:: DATASET ::
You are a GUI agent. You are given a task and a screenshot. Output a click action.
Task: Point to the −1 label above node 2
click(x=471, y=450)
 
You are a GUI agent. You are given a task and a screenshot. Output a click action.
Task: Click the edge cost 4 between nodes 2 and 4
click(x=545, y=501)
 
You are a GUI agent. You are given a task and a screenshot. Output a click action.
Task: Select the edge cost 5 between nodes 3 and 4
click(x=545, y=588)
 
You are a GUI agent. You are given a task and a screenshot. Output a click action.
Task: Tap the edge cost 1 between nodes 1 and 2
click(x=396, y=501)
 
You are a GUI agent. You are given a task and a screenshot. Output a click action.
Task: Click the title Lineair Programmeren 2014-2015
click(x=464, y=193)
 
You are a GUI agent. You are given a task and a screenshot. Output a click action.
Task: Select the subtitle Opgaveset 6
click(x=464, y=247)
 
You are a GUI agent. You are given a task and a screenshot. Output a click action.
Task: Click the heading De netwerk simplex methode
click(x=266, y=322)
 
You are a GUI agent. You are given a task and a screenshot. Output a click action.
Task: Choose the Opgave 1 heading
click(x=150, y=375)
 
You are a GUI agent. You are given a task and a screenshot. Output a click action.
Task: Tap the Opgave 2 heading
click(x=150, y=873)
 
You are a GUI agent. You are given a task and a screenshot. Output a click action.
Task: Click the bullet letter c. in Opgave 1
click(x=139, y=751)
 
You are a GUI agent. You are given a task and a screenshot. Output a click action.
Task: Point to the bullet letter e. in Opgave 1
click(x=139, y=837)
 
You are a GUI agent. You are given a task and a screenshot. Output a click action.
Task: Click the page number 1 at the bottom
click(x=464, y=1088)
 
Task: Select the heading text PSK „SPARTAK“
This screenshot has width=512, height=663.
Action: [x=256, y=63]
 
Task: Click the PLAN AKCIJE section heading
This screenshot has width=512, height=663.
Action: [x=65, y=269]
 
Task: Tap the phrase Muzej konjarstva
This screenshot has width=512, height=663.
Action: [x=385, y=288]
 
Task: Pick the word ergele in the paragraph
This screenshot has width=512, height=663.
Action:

:: TASK PROMPT ::
Please format everything from the start of the records down to and including the line containing "click(x=464, y=193)" as a JSON list of strings, one string per line, with blank lines left out.

:: COMPLETED EXERCISE ::
[
  "You are a GUI agent. You are given a task and a screenshot. Output a click action.",
  "Task: Point to the −1 label above node 2",
  "click(x=471, y=450)",
  "You are a GUI agent. You are given a task and a screenshot. Output a click action.",
  "Task: Click the edge cost 4 between nodes 2 and 4",
  "click(x=545, y=501)",
  "You are a GUI agent. You are given a task and a screenshot. Output a click action.",
  "Task: Select the edge cost 5 between nodes 3 and 4",
  "click(x=545, y=588)",
  "You are a GUI agent. You are given a task and a screenshot. Output a click action.",
  "Task: Tap the edge cost 1 between nodes 1 and 2",
  "click(x=396, y=501)",
  "You are a GUI agent. You are given a task and a screenshot. Output a click action.",
  "Task: Click the title Lineair Programmeren 2014-2015",
  "click(x=464, y=193)"
]